» DIRECTIONS
As the output, give exactly the lines that run from the one with "Task: Click the United States flag icon" through the end of the records below, and omit pictures.

» DATA TO PROCESS
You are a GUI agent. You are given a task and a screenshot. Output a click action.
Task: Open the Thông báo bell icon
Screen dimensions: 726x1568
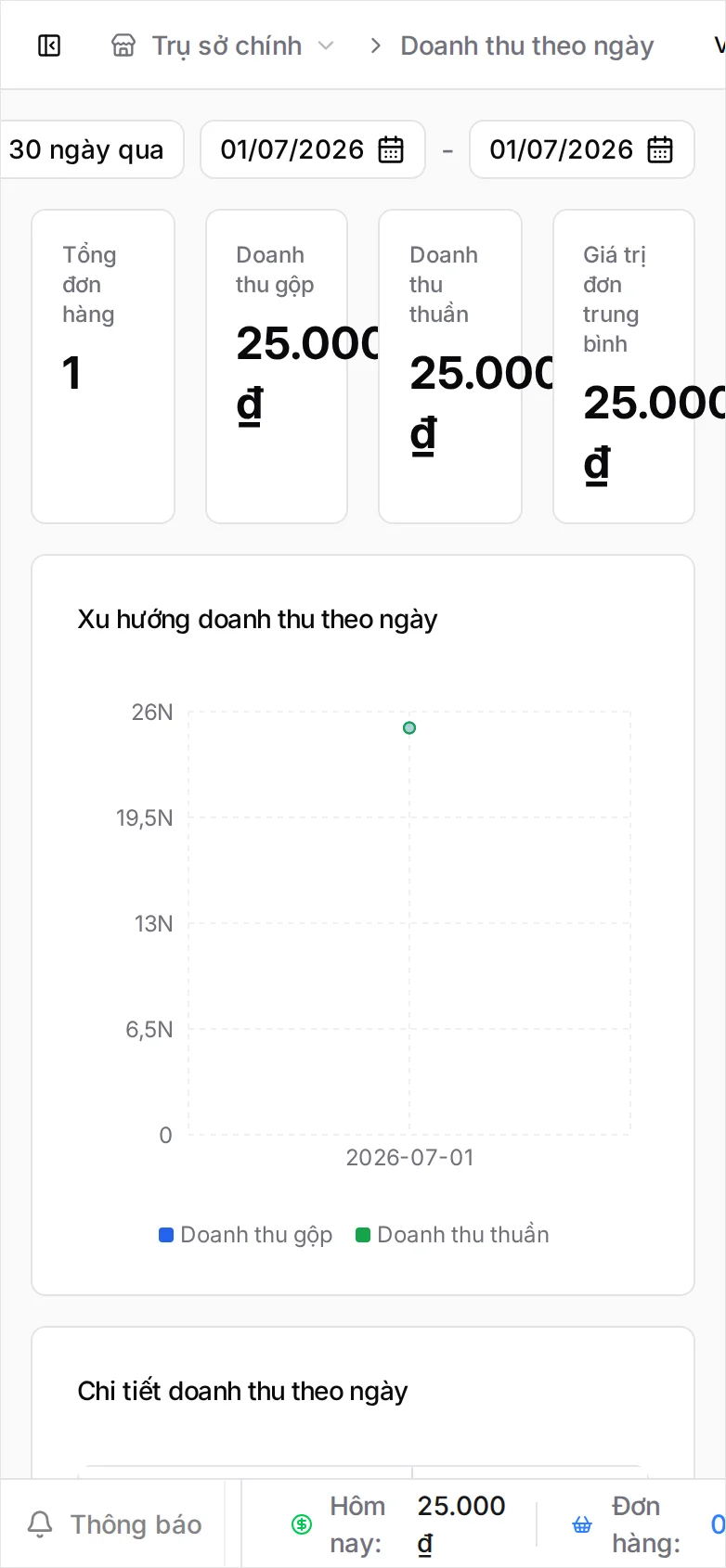40,1524
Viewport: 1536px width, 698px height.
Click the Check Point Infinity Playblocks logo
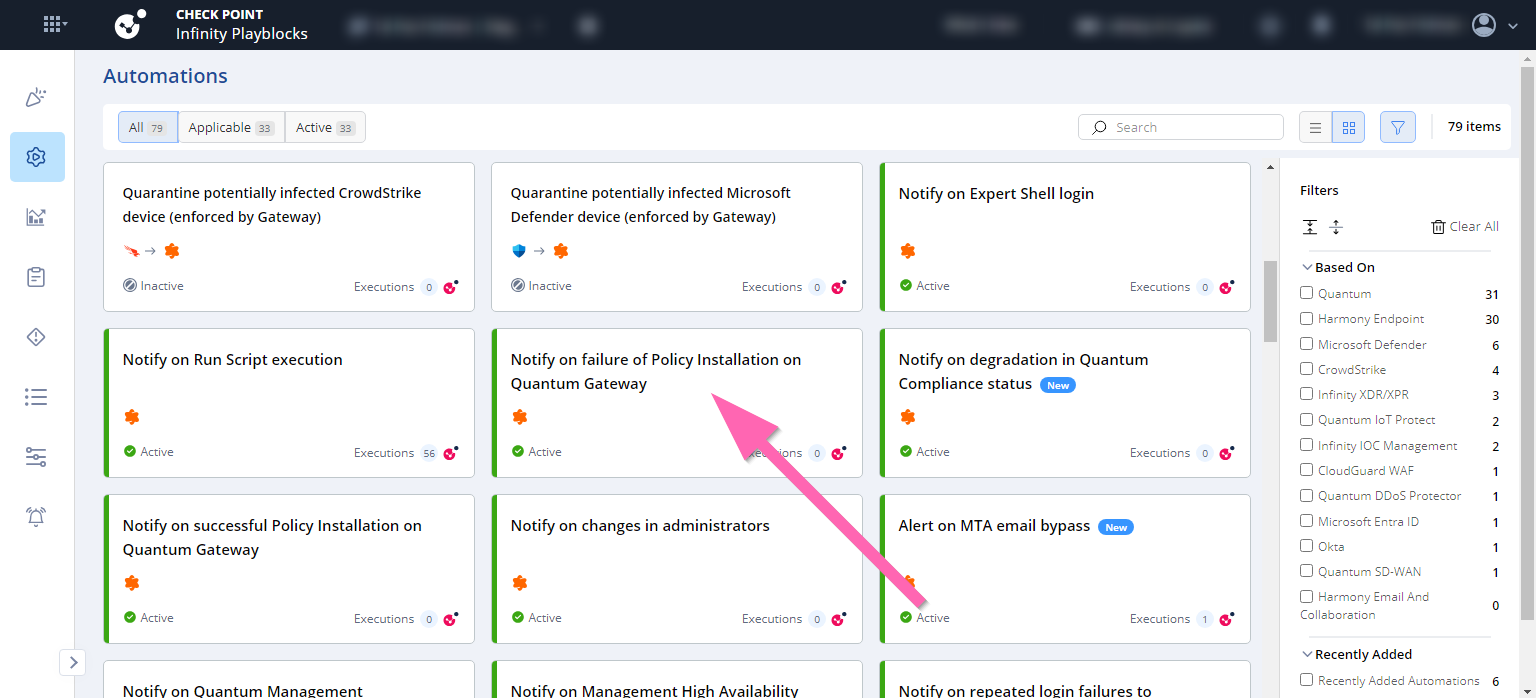pos(129,24)
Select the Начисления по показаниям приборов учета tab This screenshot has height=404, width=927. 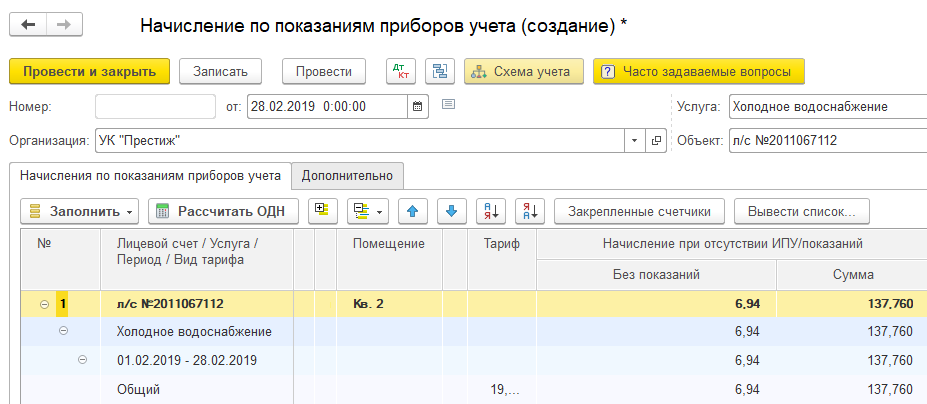(150, 176)
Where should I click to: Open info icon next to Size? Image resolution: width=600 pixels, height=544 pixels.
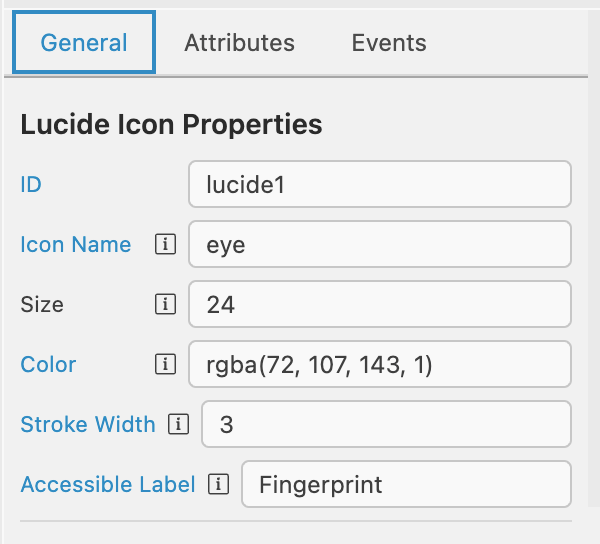pyautogui.click(x=165, y=304)
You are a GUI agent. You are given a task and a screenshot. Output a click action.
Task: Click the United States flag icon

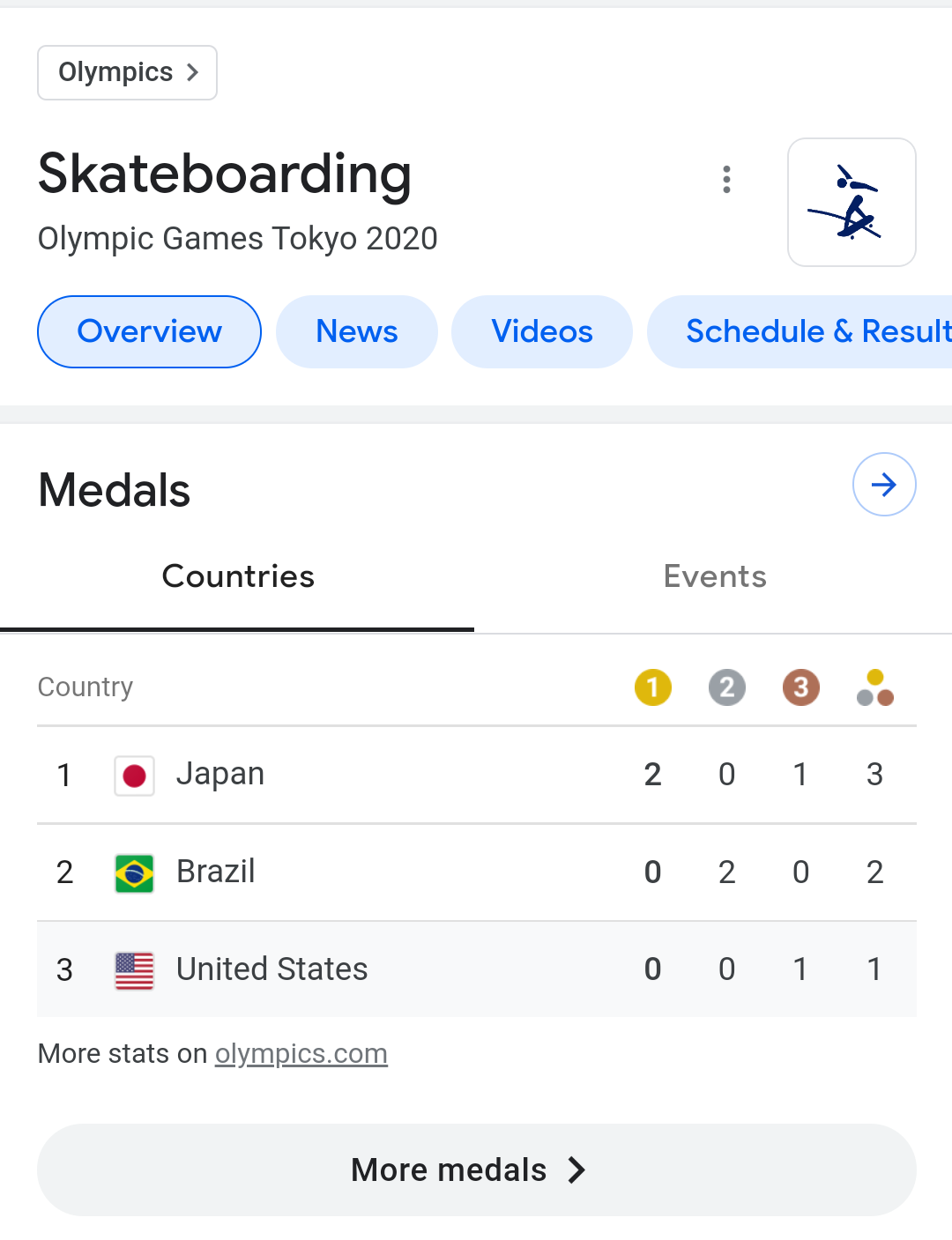pos(134,970)
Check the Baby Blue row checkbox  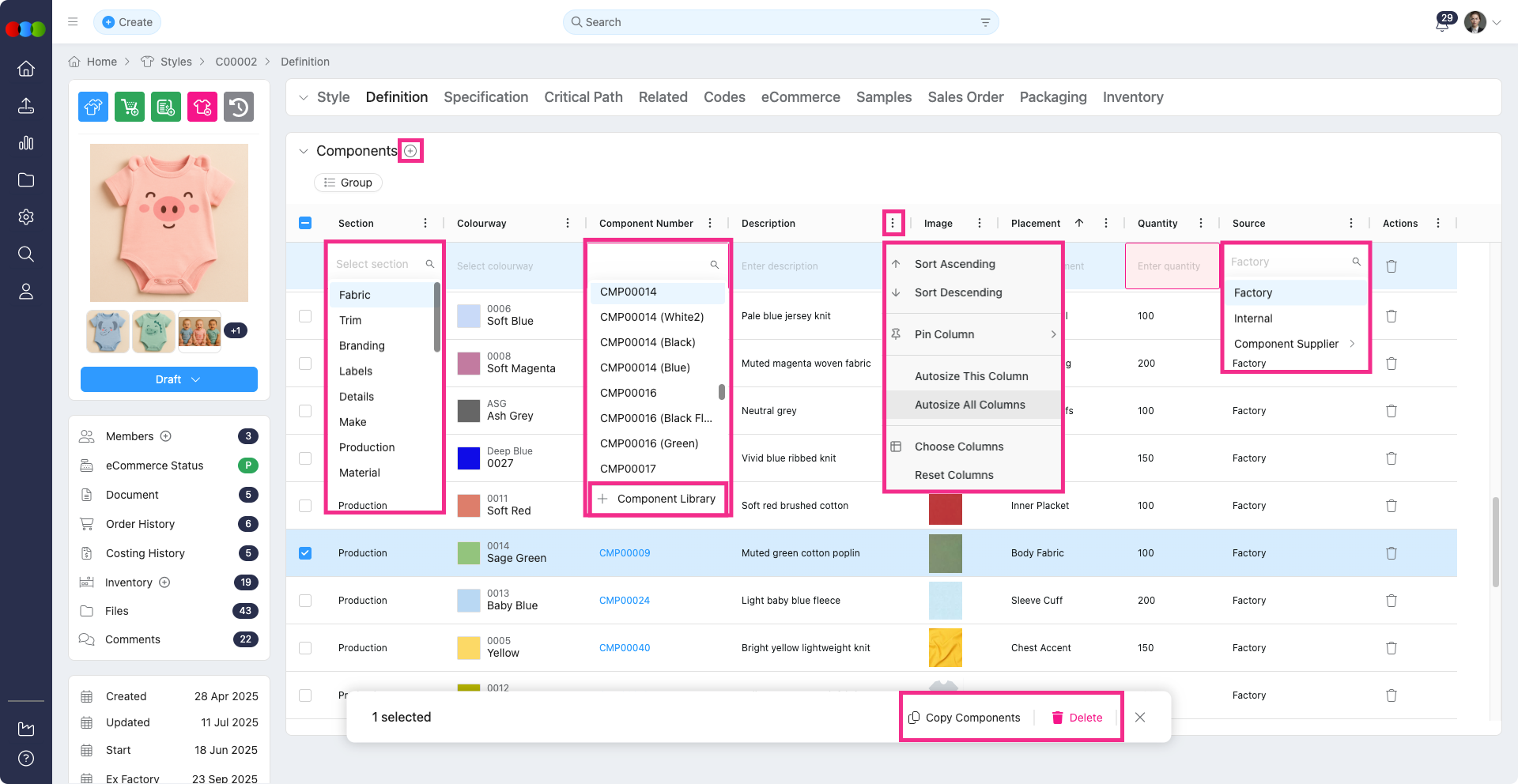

» WRITTEN RESPONSE
Task: Click the United States flag icon

pos(134,970)
Check the Baby Blue row checkbox  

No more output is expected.